---- RECORDS TO PROCESS

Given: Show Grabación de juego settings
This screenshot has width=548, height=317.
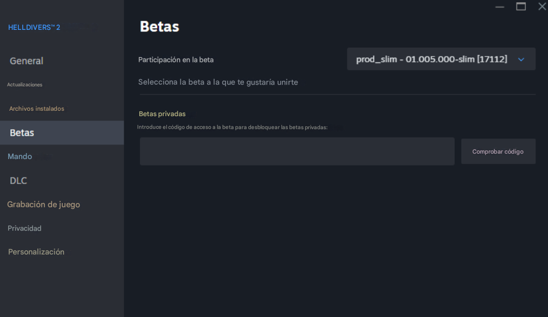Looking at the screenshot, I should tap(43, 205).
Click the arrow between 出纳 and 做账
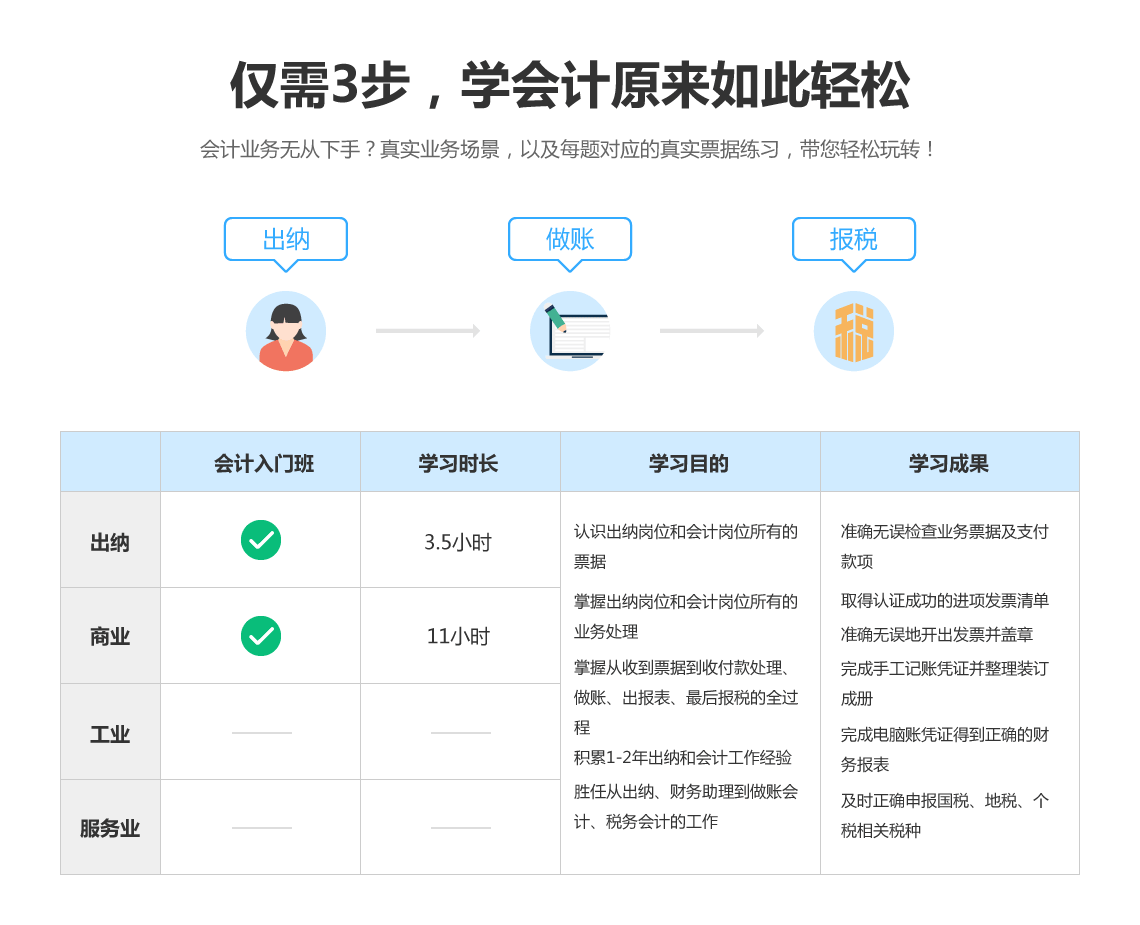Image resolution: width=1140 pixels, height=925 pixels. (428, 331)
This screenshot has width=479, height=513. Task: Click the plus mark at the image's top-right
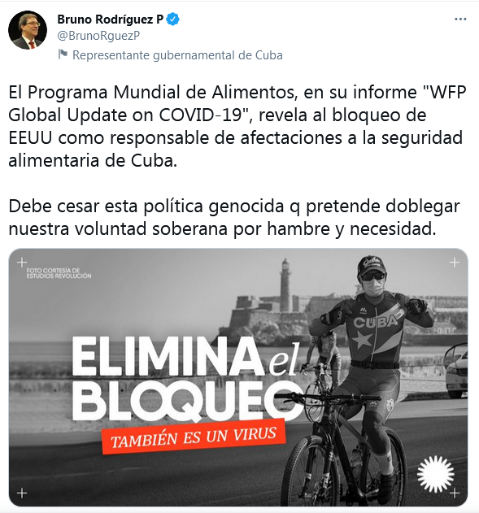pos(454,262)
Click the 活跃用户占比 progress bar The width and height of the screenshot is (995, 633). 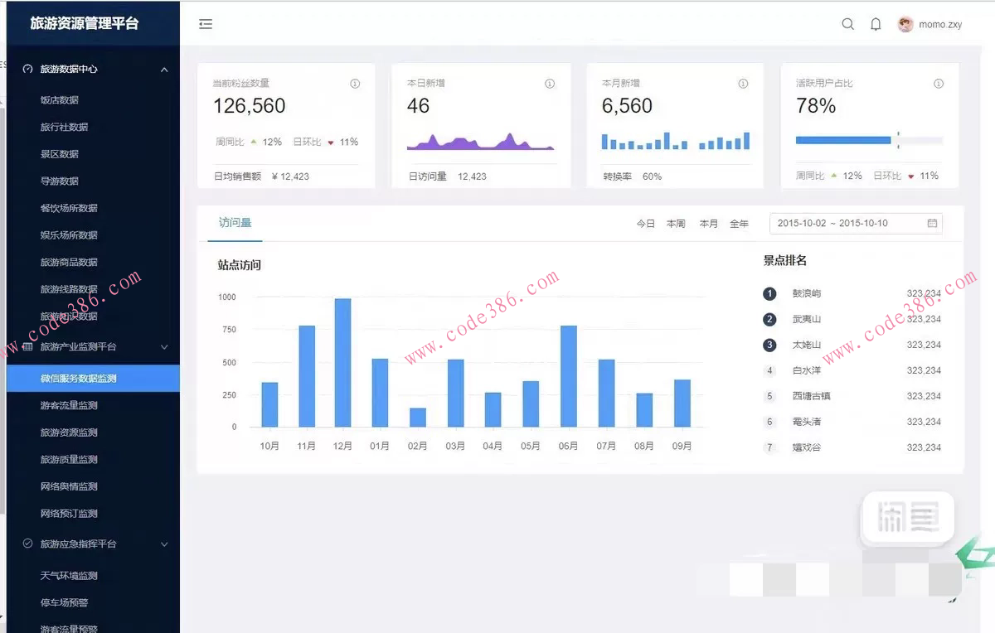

--------

The records above are to be copied exactly, with no pictures carried over.

### TASK RESULT
Given: Show Grabación de juego settings
This screenshot has width=548, height=317.
Looking at the screenshot, I should tap(43, 205).
Click the arrow between 出纳 and 做账
Image resolution: width=1140 pixels, height=925 pixels. (428, 331)
This screenshot has width=479, height=513. Task: Click the plus mark at the image's top-right
pos(454,262)
Click the 活跃用户占比 progress bar The width and height of the screenshot is (995, 633). 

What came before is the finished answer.